**Given task**
Reproduce word for word the portion of the passage on Cook's television comedy that falls between "Despite the show's" and "also turned down.", inclusive.

══ Excerpt to read

Cook expanded the scope of television comedy with associates such as Eleanor Bron, John Bird, and John Fortune, and pushed the previously restricted boundaries of the BBC. Cook's first regular television spot was on Granada Television's Braden Beat with Bernard Braden, where he featured his most enduring comic character: the static, dour, and monotonal E.L. Wisty, whom Cook had originally conceived for Radley College's Marionette Society.

His comedy partnership with Dudley Moore led to the popular and critically feted television show Not Only... But Also. This was initially intended by the BBC as a vehicle for Dudley Moore's musical talents, but when Moore invited Cook to write sketches and appear with him, the show suddenly became hugely popular. Using few props, they created a unique style of dry and absurd television which was immediately successful and found a place in the mainstream, ultimately lasting for three seasons. Here Cook showcased his characters, such as Sir Arthur Streeb-Greebling and the pair's Pete and Dud. Other memorable sketches include "Superthunderstingcar", a send-up of the Gerry Anderson marionette TV shows and Cook's pastiche of 1960s trendy arts documentaries — satirised in a parodic TV segment on Greta Garbo.

Despite the show's cult status, by the early 1970s the BBC had decided to erase most of the master videotapes of the series, with a view to reusing the tapes due to the expense of the format. This was common UK television practice at the time, when agreements with actors' and musicians' unions limited the number of repeats. (The policy of wiping recordings ceased in 1978.) When Cook learned the series was to be destroyed, he offered to buy the tapes from the BBC but was refused due to copyright issues. He then suggested that he purchase new tapes, so that the BBC would have no need to erase the originals, but inexplicably this was also turned down.

Of the original programmes, only eight of the twenty-two complete episodes survive complete. These comprise the entire first series with the exception of the fifth and seventh episodes, the first and last episodes of the second series, and the Christmas special. Of the 1970 third series, only the various film inserts (usually of outdoor scenes) still survive. The BBC later recovered some of the shows by approaching overseas television networks and buying back copies that had not yet been destroyed. A compilation of six half-hour programmes, The Best of What's Left of Not Only...But Also was shown on television in 1990, and was released on VHS and DVD.

In 1968, Cook and Moore briefly switched to the commercial channel ATV to produce a series of four one-hour programmes entitled Goodbye Again, based on the "Pete and Dud" characters. The duo knew they were the rationale for the series and as a result, ignored suggestions from the director and other cast. Sketches were therefore often drawn out to fill the running time. With no real interest in the show and a developing problem with alcohol, Cook would also rely on cue cards and ended up garbling parts of the script, forcing Moore to ad-lib. Nonetheless, the series does contain some notable items, including a reprise of the Pete and Dud 'Greta Garbo' routine and a sketch in which the pair mostly play themselves, discussing the breakdowns of their respective marriages. The show was not a popular success due in part to the publication of the ITV listings magazine, TV Times, being suspended due to a strike. John Cleese was a supporting cast member and elements of the series can be seen in the early Monty Python programmes of the following year.

════
══ Extracted material

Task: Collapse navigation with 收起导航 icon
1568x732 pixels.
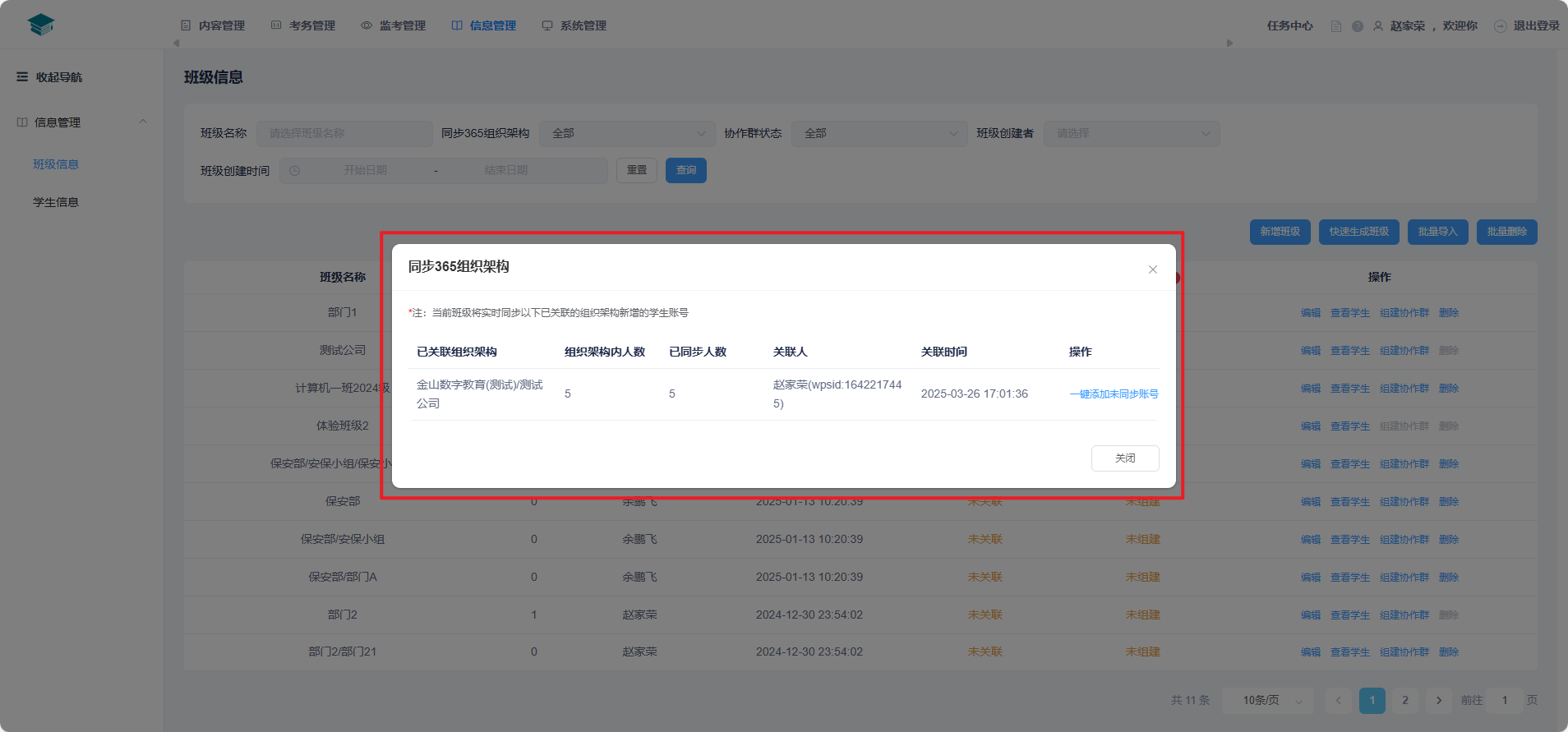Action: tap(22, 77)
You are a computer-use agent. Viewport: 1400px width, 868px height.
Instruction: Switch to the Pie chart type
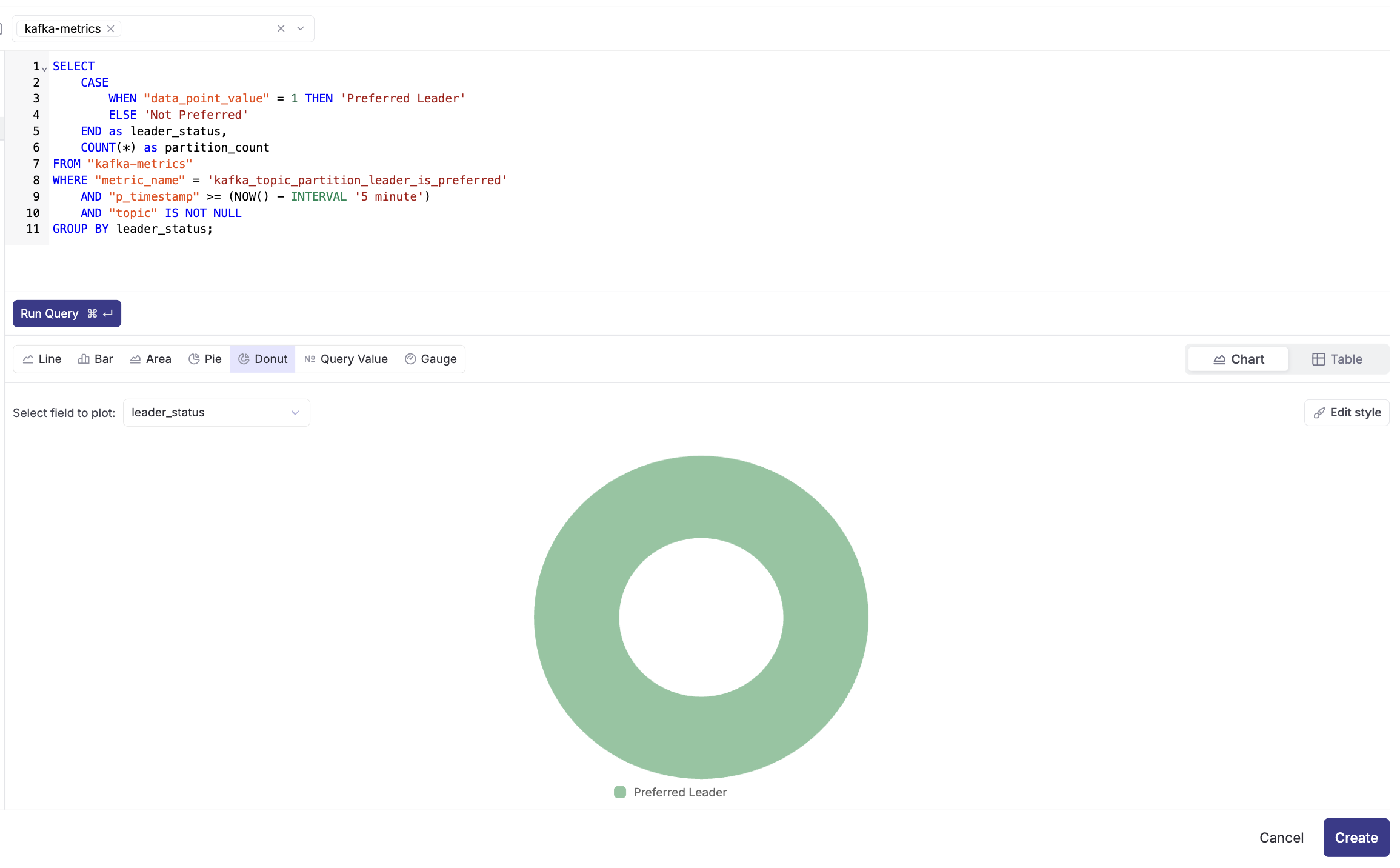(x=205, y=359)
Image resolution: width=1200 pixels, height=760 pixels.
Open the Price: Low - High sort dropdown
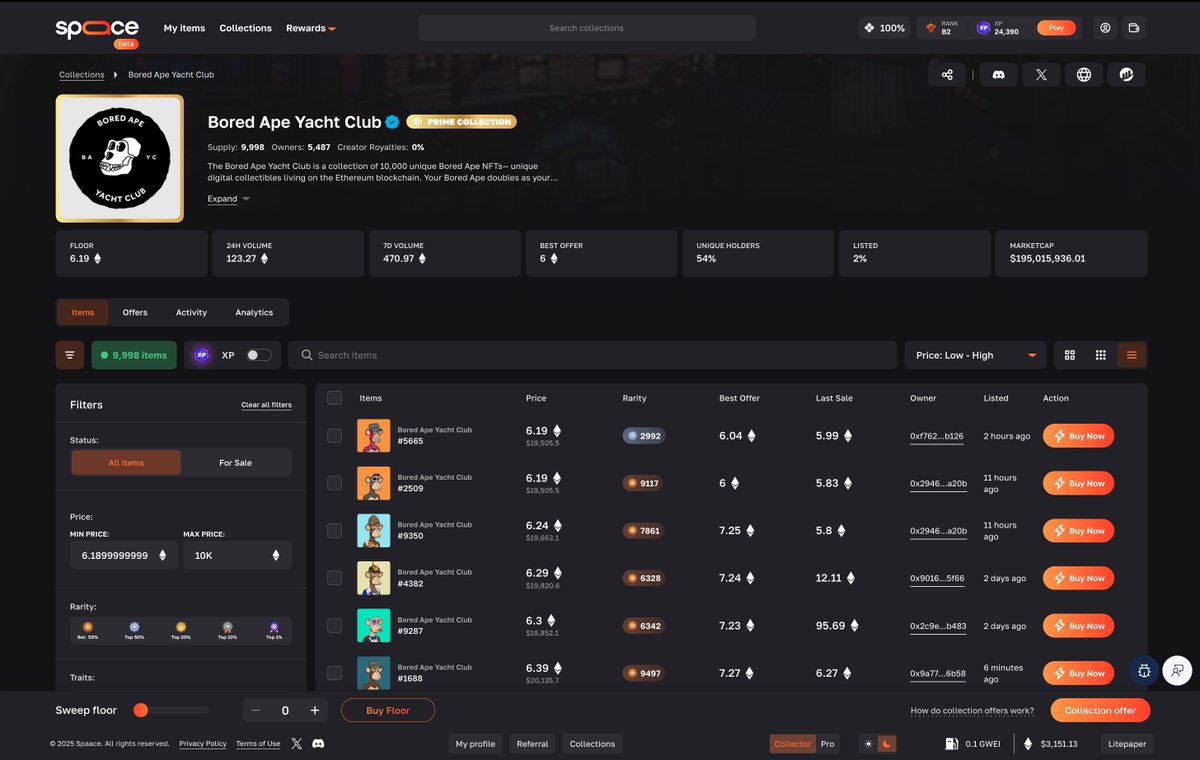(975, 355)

════

**Exercise result**
Despite the show's cult status, by the early 1970s the BBC had decided to erase most of the master videotapes of the series, with a view to reusing the tapes due to the expense of the format. This was common UK television practice at the time, when agreements with actors' and musicians' unions limited the number of repeats. (The policy of wiping recordings ceased in 1978.) When Cook learned the series was to be destroyed, he offered to buy the tapes from the BBC but was refused due to copyright issues. He then suggested that he purchase new tapes, so that the BBC would have no need to erase the originals, but inexplicably this was also turned down.